Según explicaron, los elementos robados forman parte de los recursos con los que trabajan cotidianamente. “Somos una asociación sin fines de lucro, todas voluntarias. Todo lo que tenemos es gracias al aporte de la gente”, remarcó Pesce.

El taller funciona en la zona de Pedro León Gallo y Antártida Argentina, donde unas 22 voluntarias se organizan para confeccionar pelucas destinadas a personas con cáncer. La actividad se desarrolla en horarios reducidos, ya que quienes integran el grupo lo hacen de manera voluntaria, compatibilizando esta tarea con sus trabajos y responsabilidades personales.

El proceso de elaboración de una peluca implica varias etapas. Comienza con la recolección de cabello —principal insumo—, continúa con la clasificación, el armado de cortinas y la confección final.

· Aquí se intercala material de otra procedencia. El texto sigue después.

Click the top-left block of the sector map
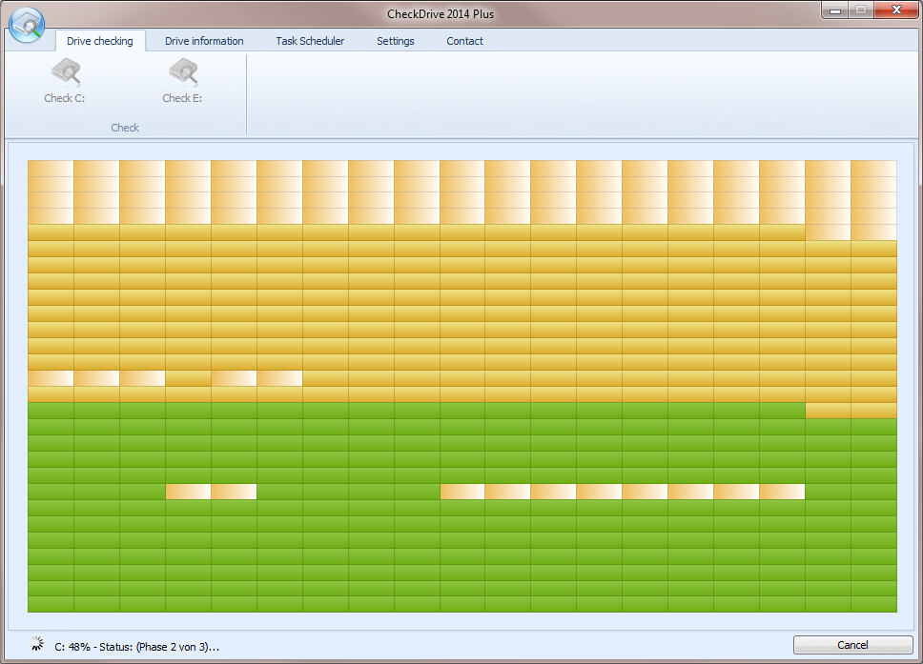This screenshot has width=923, height=664. [51, 169]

De acuerdo a lo señalado, cada pieza puede demandar entre una y dos semanas de trabajo.

Desde su creación en 2017, la asociación lleva confeccionadas más de mil pelucas, destinadas principalmente a mujeres, aunque también han respondido a pedidos de hombres y niños. Cada entrega implica, además, un acompañamiento personalizado a quienes atraviesan tratamientos oncológicos.

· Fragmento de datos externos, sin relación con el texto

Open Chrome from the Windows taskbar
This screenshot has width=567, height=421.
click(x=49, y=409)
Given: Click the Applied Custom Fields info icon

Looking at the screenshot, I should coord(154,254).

“No es solo la peluca, es la contención”, señalaron durante la entrevista, al referirse al vínculo que se genera con las pacientes en el espacio.

Tras los robos, desde la organización indicaron que necesitan reponer herramientas y materiales esenciales, como máquinas de corte, tijeras e hilos específicos para la confección. En ese contexto, destacaron la respuesta de la comunidad, que rápidamente se solidarizó a través de donaciones. “Publicamos lo que pasó y enseguida aparecieron para ayudarnos”, afirmaron.

A pesar de las dificultades, el taller continúa en funcionamiento, sostenido por el compromiso de sus integrantes y el acompañamiento de la comunidad.